EXERCISE –
Lines from the entries below that hold "Flaky" form the answer; copy all of them.
=======
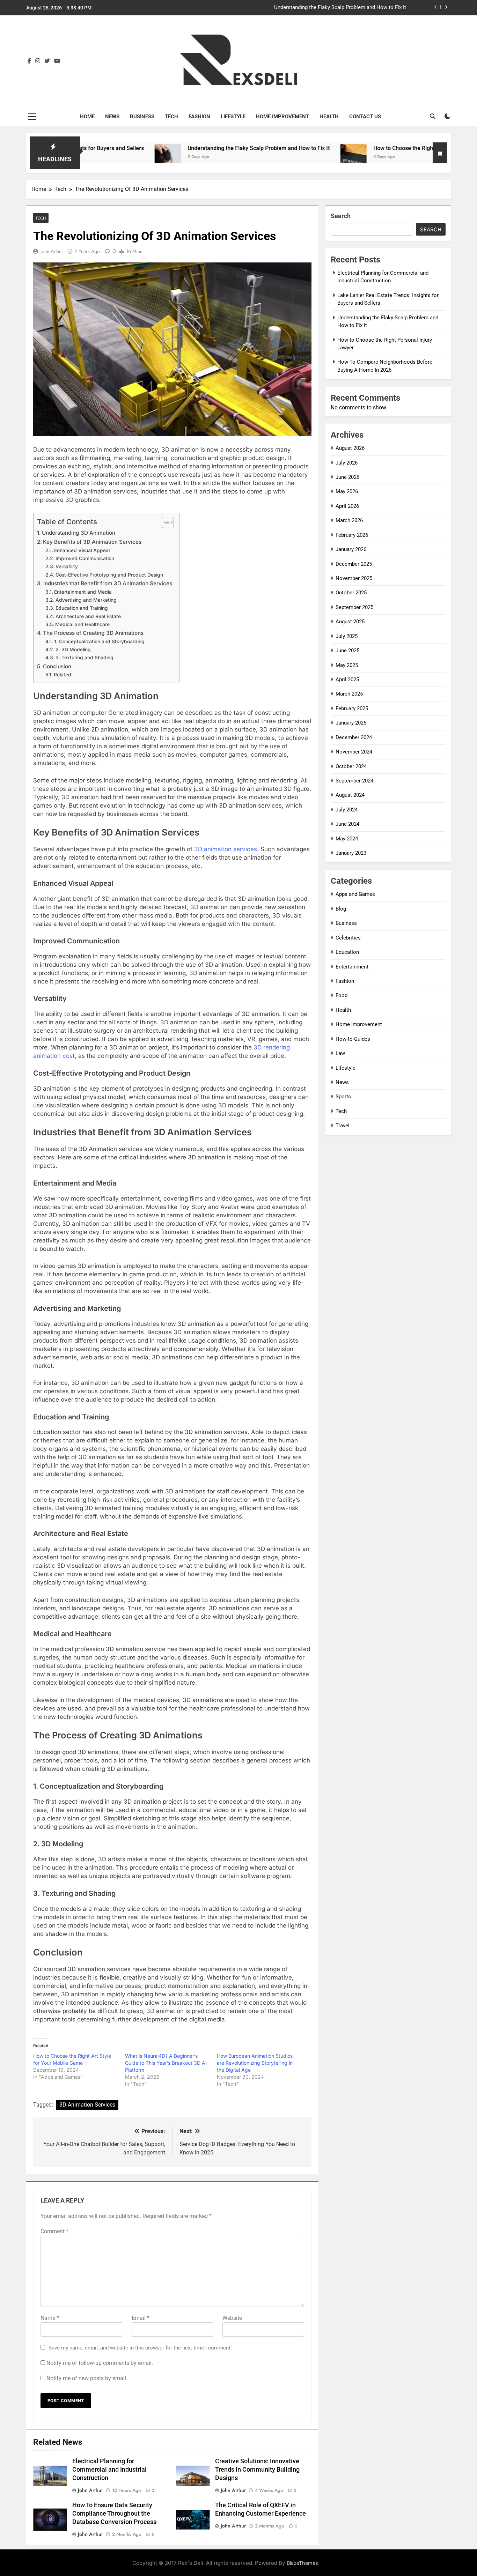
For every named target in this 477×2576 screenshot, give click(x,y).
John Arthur (52, 251)
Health (329, 116)
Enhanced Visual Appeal (82, 550)
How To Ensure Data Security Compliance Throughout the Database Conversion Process (114, 2513)
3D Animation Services (87, 2104)
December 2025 (354, 564)
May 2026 (347, 491)
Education (347, 952)
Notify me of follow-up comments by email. (99, 2363)
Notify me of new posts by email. (86, 2378)
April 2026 (347, 506)
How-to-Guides (353, 1039)
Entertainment (352, 967)
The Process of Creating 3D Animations (93, 633)
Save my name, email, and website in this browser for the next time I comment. (140, 2348)
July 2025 (347, 636)
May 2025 (347, 665)
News (112, 116)
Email (140, 2318)
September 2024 (354, 781)
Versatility (67, 566)
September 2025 (354, 607)
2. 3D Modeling (73, 649)
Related (62, 674)
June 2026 (347, 477)
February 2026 (352, 535)
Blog (341, 909)
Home (87, 116)
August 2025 (350, 621)
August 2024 (350, 795)
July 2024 (347, 810)
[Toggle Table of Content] (164, 522)
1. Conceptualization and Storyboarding (99, 641)
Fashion (199, 116)
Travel (343, 1125)
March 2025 (349, 694)
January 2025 (351, 723)
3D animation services (224, 849)
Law (340, 1053)
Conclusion (57, 666)
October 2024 (351, 766)
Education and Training (82, 608)
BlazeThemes (302, 2563)
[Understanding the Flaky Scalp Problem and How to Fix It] (99, 157)
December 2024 (354, 737)
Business (142, 116)
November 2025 (354, 578)
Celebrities (348, 938)
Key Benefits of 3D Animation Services (92, 542)
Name (50, 2318)
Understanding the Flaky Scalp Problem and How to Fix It (190, 148)
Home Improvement (282, 116)
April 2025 (347, 679)
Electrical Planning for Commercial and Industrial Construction (109, 2469)
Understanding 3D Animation (78, 532)
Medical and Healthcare (82, 624)
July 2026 (347, 463)
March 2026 (349, 520)
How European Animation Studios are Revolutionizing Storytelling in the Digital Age (255, 2063)
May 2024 (347, 839)
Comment (54, 2231)
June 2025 (347, 650)
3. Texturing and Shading (84, 657)
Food (341, 995)
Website (232, 2318)
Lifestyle (233, 116)
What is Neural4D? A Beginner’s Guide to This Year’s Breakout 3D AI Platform (166, 2063)
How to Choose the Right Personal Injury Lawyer (350, 7)
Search (341, 216)
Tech (171, 116)
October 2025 (351, 592)
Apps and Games (355, 894)
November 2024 (354, 752)
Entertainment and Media (83, 592)
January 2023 (351, 853)
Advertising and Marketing (86, 600)
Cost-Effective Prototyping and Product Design (109, 575)
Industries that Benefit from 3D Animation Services (107, 583)
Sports (343, 1096)
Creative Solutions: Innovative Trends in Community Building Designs (257, 2469)
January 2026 (351, 549)
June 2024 (347, 824)
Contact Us (365, 116)
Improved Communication (85, 558)
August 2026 (350, 448)
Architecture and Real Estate (88, 616)
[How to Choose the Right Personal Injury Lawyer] (284, 157)
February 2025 (352, 708)
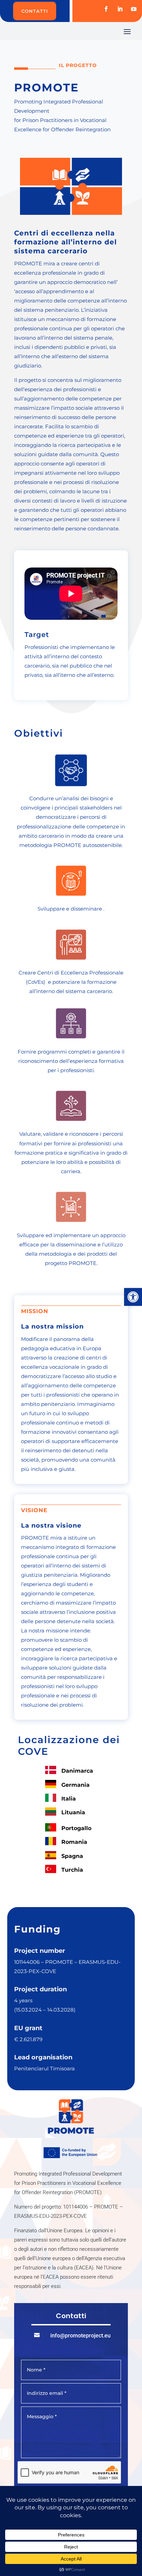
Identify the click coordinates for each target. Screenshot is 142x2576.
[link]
=======
WRITTEN ANSWER –
[Understanding the Flaky Scalp Problem and How to Fix It] (99, 157)
Understanding the Flaky Scalp Problem and How to Fix It (190, 148)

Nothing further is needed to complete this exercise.